[WHAT NEEDS TO BE DONE]
Reproduce the lines of the listing from the one containing "Given: Click the 领新人礼包 red badge" through the end of the listing, both ends included, and leave the pictures out of your answer.

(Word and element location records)
↓
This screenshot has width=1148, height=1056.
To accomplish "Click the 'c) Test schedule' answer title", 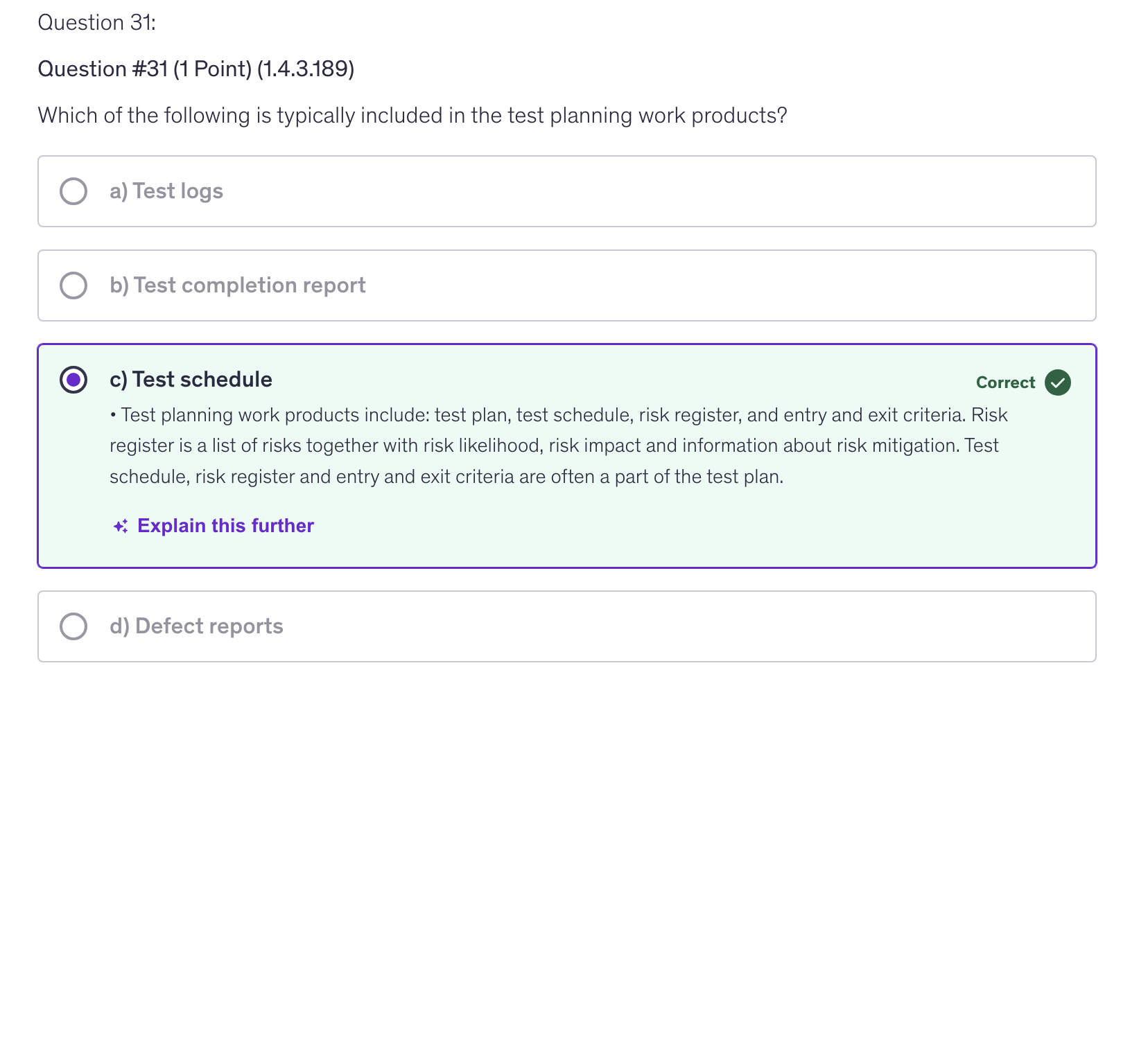I will pyautogui.click(x=191, y=380).
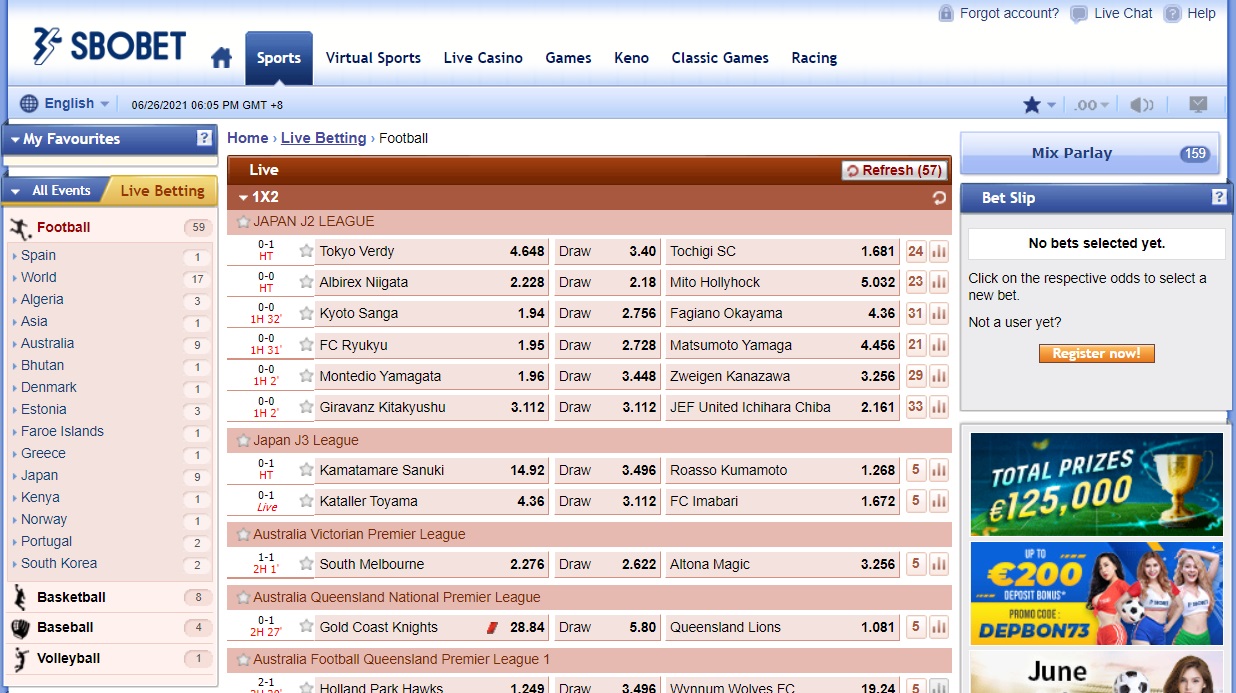The width and height of the screenshot is (1236, 693).
Task: Mute sound using the speaker icon
Action: (1142, 103)
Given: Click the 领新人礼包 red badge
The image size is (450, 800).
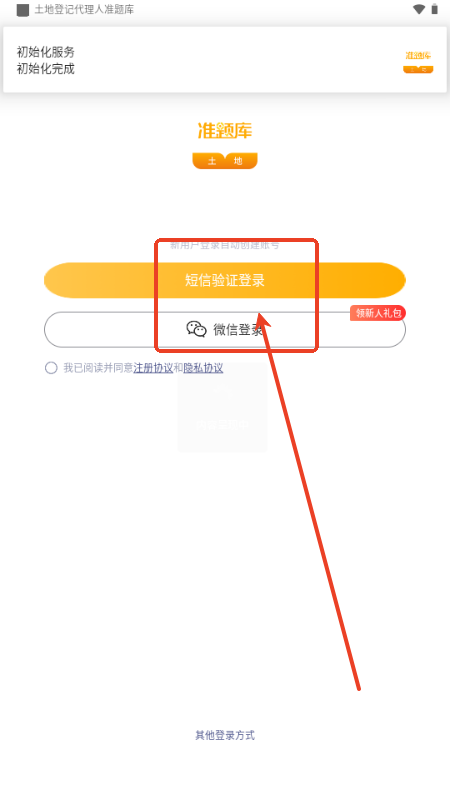Looking at the screenshot, I should [378, 313].
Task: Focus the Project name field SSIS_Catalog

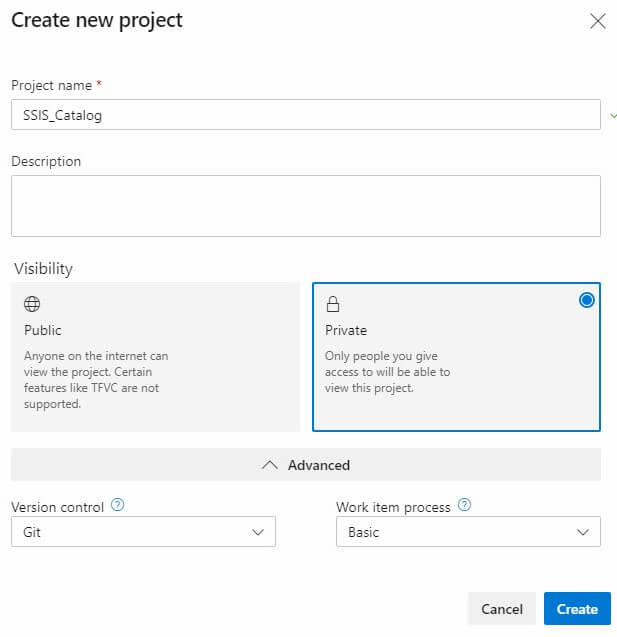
↑
[RESULT OF THE TASK]
Given: Click the 领新人礼包 red badge
The image size is (450, 800).
Looking at the screenshot, I should [378, 313].
Task: Focus the Project name field SSIS_Catalog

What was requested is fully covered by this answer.